» **EXERCISE BRIEF**:
Gather each line containing the string "position" from these entries.

|---|

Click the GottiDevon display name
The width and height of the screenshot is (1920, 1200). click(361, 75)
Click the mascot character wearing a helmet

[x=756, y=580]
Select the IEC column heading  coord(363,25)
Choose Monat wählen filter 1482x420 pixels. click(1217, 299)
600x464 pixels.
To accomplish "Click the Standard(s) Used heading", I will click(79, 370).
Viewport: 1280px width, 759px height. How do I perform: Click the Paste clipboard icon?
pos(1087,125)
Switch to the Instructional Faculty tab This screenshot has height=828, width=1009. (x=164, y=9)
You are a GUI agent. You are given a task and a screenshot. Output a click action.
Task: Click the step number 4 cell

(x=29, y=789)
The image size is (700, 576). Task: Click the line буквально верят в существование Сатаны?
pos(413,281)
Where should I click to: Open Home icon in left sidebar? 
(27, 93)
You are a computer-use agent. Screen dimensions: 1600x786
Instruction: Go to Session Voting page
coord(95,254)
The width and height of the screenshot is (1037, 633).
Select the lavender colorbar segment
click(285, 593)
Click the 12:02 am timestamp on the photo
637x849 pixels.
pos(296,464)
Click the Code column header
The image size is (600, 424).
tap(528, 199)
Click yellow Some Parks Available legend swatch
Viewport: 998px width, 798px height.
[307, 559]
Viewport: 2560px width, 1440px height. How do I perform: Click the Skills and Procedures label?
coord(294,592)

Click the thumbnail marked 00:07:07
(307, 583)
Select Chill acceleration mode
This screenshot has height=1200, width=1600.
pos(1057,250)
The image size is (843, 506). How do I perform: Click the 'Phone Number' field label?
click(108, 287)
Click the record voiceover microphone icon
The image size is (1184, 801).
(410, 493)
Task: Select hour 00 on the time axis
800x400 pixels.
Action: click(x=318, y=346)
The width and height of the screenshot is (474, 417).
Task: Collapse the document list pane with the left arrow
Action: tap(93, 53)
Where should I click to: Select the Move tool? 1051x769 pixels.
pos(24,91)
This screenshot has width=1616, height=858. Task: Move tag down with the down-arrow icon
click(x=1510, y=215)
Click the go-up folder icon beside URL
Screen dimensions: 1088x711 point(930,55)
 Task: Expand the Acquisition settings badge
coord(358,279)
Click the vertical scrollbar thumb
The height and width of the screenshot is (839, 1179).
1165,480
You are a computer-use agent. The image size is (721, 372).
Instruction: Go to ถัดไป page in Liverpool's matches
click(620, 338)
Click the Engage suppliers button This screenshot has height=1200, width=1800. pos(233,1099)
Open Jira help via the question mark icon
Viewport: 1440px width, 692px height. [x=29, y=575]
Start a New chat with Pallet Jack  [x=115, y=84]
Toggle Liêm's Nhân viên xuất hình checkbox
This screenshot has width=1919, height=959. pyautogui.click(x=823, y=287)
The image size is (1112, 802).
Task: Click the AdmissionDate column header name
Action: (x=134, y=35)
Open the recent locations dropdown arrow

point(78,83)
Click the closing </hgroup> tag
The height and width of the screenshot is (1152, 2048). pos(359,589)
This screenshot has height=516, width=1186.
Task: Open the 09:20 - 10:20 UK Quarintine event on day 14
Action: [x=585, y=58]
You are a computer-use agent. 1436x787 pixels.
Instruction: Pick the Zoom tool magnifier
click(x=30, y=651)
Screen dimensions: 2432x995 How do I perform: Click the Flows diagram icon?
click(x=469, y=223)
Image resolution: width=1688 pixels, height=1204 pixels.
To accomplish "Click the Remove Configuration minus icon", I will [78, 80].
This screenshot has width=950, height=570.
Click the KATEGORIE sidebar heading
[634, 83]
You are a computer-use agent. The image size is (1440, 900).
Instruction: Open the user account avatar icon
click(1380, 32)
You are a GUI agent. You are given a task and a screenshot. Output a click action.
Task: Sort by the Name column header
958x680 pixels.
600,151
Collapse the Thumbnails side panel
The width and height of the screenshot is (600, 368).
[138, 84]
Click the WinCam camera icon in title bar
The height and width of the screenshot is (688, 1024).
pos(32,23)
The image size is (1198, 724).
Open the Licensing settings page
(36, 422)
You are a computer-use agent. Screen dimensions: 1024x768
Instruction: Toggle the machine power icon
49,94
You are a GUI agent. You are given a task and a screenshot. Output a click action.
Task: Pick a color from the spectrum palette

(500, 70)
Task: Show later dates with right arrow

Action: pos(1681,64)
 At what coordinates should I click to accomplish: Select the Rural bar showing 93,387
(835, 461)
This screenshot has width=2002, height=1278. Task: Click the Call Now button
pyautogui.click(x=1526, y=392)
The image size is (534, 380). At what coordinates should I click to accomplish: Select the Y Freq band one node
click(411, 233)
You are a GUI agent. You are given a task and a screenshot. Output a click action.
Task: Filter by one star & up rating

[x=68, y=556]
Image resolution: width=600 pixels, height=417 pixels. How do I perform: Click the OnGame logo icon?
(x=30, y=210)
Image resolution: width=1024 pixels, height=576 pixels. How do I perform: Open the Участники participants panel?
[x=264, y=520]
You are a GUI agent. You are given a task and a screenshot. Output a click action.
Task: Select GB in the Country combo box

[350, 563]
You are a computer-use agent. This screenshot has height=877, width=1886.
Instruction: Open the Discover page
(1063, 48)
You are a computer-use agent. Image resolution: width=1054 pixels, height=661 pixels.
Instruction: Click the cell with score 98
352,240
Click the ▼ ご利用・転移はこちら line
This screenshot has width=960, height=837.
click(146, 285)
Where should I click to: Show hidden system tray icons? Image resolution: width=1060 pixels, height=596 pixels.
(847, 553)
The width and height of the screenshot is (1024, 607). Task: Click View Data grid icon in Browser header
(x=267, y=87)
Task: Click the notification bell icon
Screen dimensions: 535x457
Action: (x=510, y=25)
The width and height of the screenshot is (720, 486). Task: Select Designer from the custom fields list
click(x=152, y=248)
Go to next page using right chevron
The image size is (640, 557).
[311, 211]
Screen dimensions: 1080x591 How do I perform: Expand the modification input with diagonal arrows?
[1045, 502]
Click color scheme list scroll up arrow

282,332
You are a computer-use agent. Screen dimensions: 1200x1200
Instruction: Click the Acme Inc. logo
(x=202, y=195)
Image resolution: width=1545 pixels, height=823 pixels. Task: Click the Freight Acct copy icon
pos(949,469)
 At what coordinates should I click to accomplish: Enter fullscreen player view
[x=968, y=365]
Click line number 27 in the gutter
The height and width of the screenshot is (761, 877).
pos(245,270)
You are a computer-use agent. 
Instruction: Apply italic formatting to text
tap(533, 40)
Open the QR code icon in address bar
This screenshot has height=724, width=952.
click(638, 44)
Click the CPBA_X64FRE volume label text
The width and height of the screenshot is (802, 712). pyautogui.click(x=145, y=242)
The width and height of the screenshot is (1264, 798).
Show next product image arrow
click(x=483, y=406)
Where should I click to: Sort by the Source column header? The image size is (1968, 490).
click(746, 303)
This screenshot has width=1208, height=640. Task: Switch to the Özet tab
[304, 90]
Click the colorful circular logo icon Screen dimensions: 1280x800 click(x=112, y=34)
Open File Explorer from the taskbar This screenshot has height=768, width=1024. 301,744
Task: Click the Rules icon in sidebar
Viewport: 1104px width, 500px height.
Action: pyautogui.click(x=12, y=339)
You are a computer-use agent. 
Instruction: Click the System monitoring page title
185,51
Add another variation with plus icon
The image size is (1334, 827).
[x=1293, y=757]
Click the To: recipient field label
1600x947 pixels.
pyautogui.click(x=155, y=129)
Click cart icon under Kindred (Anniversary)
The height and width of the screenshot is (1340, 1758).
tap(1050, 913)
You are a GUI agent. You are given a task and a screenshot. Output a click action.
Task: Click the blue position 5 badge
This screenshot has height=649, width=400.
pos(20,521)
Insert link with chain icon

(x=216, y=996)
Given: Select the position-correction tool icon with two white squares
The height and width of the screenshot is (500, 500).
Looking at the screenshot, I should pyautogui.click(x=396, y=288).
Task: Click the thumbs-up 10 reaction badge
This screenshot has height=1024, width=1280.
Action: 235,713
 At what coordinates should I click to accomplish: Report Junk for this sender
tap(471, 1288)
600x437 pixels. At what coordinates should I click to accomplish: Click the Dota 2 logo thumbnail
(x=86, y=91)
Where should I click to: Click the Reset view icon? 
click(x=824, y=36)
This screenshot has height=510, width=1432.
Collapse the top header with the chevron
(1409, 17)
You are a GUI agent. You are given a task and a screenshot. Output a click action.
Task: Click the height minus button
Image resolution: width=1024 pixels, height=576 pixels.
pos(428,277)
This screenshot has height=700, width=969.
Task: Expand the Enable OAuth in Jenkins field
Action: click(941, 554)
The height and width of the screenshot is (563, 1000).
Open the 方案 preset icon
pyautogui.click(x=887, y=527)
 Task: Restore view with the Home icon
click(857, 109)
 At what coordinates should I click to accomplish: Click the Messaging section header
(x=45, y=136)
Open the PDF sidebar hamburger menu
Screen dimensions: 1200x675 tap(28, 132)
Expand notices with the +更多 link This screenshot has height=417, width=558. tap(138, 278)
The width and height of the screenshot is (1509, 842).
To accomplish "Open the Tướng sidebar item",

|---|

» **SOLUTION TO THIS TASK**:
Task: Click the blue position 5 badge
Given: Select the position-correction tool icon with two white squares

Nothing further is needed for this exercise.